Extract to read:
■ ■ ■ ■ ■ ■ ■

Another thing to check is if either the shooting-hand or support-hand thumb is coming into contact with the slide release during shooting. If so, when the last round is being fed up into position where it can be scooped up into the chamber, the pressure on the release lever may be preventing the follower from pushing the final round fully upward into the correct position (resulting in a failure very similar to what denner described, above, cause by a weak mag spring). You can probably see this in action by taking your UNLOADED pistol and magazine (double-check both for safety!), close the slide, insert the empty mag, hold the slide release lever down with your shooting-hand thumb, then pull the slide open and hold it open with the other hand. While you are holding the slide open, watch the magazine follower, then release pressure on the slide release lever with your thumb. If the magazine follower moves upward even a little bit, that demonstrates how anything touching or interfering with the free movement of the slide release lever can affect the upward pressure the follower is applying to that last round in the magazine as it is being positioned to feed up the ramp.

To test for this problem at the range, after loading the pistol, carefully position both hands so there are no thumbs or other digits anywhere near the slide release lever, and shoot until the mag is empty (you don't have to fill it up; for this test, 2-3 shots in the mag should serve just fine). Another sign that hand/thumb position may be causing the problem is a failure of the slide to lock-back when the chamber is empty after the last shot (although if the pistol is consistently jamming on the last shot, you probably aren't getting to this point very often).

■ ■ ■ ■ ■ ■ ■

Data:
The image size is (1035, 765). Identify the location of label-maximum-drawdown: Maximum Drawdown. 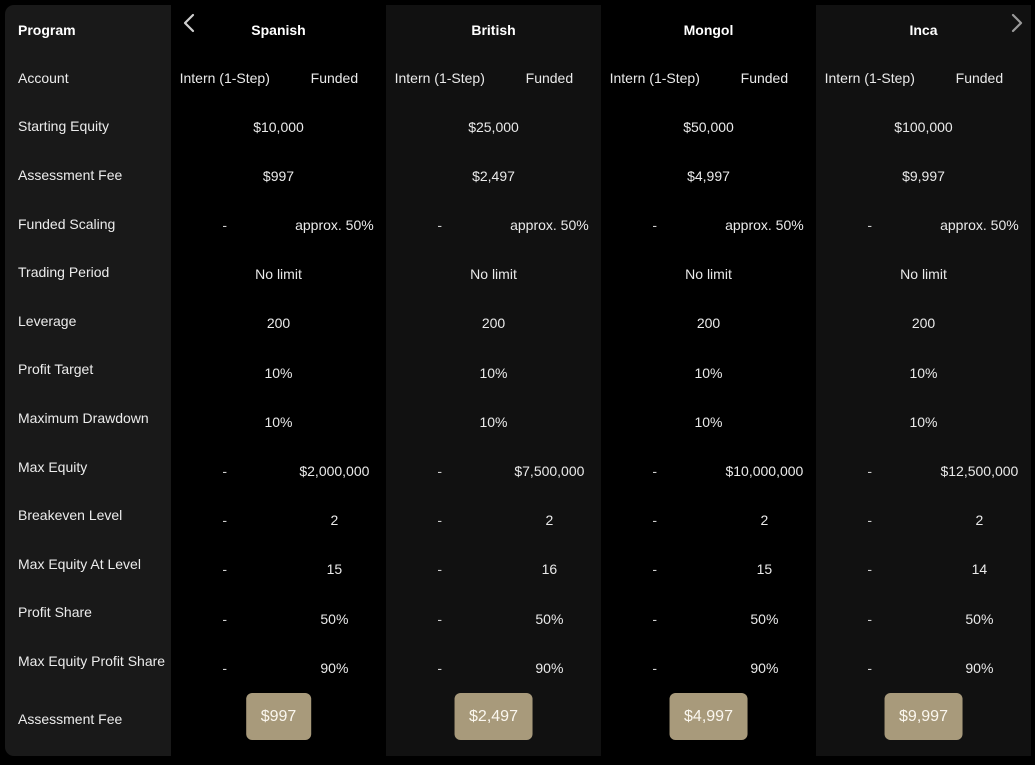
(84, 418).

■ ■ ■ ■ ■ ■ ■

Job 1:
From the passage on last-round feed failures, list in order the steps of the check done with the unloaded pistol.
Job 2:
Answer these from the passage on last-round feed failures:
(a) What weak part, which denner described, causes a very similar failure?
(b) How many shots in the magazine are enough for the range test?
(c) What other sign may show that hand or thumb position is causing the problem?
Job 3:
Carry the passage on last-round feed failures further, starting after its final sentence.

Response box 1:
1. Take the unloaded pistol and magazine and double-check both for safety.
2. Close the slide.
3. Insert the empty magazine.
4. Hold the slide release lever down with the shooting-hand thumb.
5. Pull the slide open and hold it open with the other hand.
6. Watch the magazine follower.
7. Release thumb pressure on the slide release lever.

Response box 2:
(a) A weak magazine spring.
(b) Two to three shots.
(c) The slide fails to lock back when the chamber is empty after the last shot.

Response box 3:
Hope this is helpful.


----------



## zfrme66 (Nov 14, 2011)

Thanks to all for the great info


----------



## denner (Jun 3, 2011)

DJ has a very good observation which I failed to consider being that it occurs with all your magazines. Let us know what you find out.


----------



## zfrme66 (Nov 14, 2011)

Went to the range this am and instead of the usual Blazer bulk I loaded some wolf ammo. Don't know why, but no more jams at all .Tried all three mags and everything was fine. Went back to the Blazer ammo and jam city. No more "cheap" plinking I guess! Wonder why that is??


----------



## DJ Niner (Oct 3, 2006)

Weird. But .22 firearms can be pretty picky about what you feed them, so I guess I'm not totally surprised.

Glad you're back to reliable functioning; constant jams are a drag on the fun-meter.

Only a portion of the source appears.